• _Provided text_:
::::::::

[openstack-dev] [nova][scheduler] A simple solution for better scheduler performance

Cheng, Yingxin yingxin.cheng at intel.com
Fri Jul 15 08:26:52 UTC 2016


It is easy to understand that scheduling in nova-scheduler service consists of 2 major phases:
A. Cache refresh, in code [1].
B. Filtering and weighing, in code [2].

Couple of previous experiments [3] [4] shows that “cache-refresh” is the major bottleneck of nova scheduler. For example, the 15th page of presentation [3] says the time cost of “cache-refresh” takes 98.5% of time of the entire `_schedule` function [6], when there are 200-1000 nodes and 50+ concurrent requests. The latest experiments [5] in China Mobile’s 1000-node environment also prove the same conclusion, and it’s even 99.7% when there’re 40+ concurrent requests.

Here’re some existing solutions for the “cache-refresh” bottleneck:
I. Caching scheduler.

::::::::

Raw records
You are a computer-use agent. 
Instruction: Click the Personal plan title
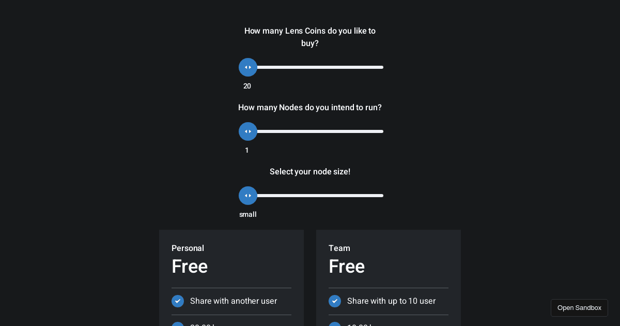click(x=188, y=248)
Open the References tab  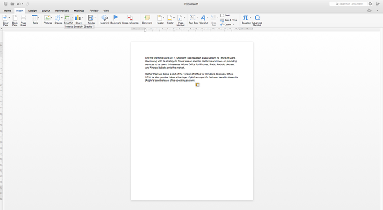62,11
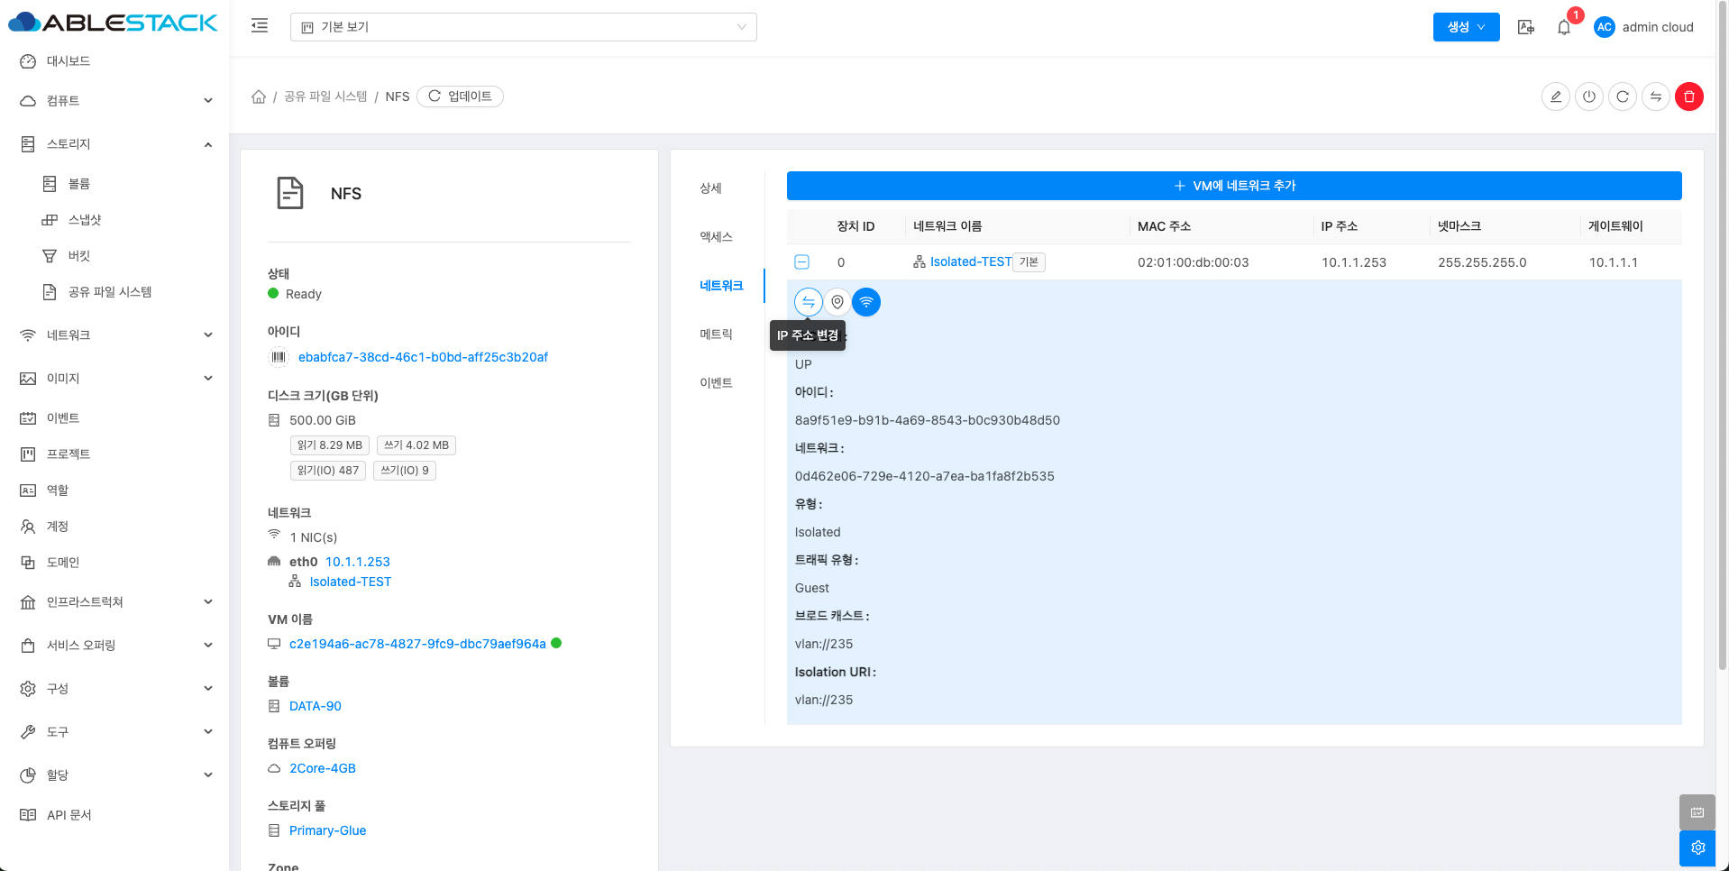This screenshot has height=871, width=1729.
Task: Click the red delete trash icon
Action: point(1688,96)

::::::::

• _Set problem 1_: Reproduce, word for word, the section of the nova scheduler performance post that begins with the words containing "[openstack-dev] [nova][scheduler] A" and ends with "in code [1].".
• _Set problem 2_: Resume the nova scheduler performance post from the point where it stops.

• _Response 1_:
[openstack-dev] [nova][scheduler] A simple solution for better scheduler performance

Cheng, Yingxin yingxin.cheng at intel.com
Fri Jul 15 08:26:52 UTC 2016


It is easy to understand that scheduling in nova-scheduler service consists of 2 major phases:
A. Cache refresh, in code [1].

• _Response 2_:
II. Scheduler filters in DB [7].
III. Eventually consistent scheduler host state [8].

I can discuss their merits and drawbacks in a separate thread, but here I want to show a simplest solution based on my findings during the experiments [5]. I wrapped the expensive function [1] and tried to see the behavior of cache-refresh under pressure. It is very interesting to see a single cache-refresh only costs about 0.3 seconds. And when there’re concurrent cache-refresh operations, this cost can be suddenly increased to 8 seconds. I’ve seen it even reached 60 seconds for one cache-refresh under higher pressure. See the below section for details.

It raises a question in the current implementation: Do we really need a cache-refresh operation [1] for *every* requests? If those concurrent operations are replaced by one database query, the scheduler is still happy with the latest resource view from database. Scheduler is even happier because those expensive cache-refresh operations are minimized and much faster (0.3 seconds). I believe it is the simplest optimization to scheduler performance, which doesn’t make any changes in filter scheduler. Minor improvements inside host manager is enough.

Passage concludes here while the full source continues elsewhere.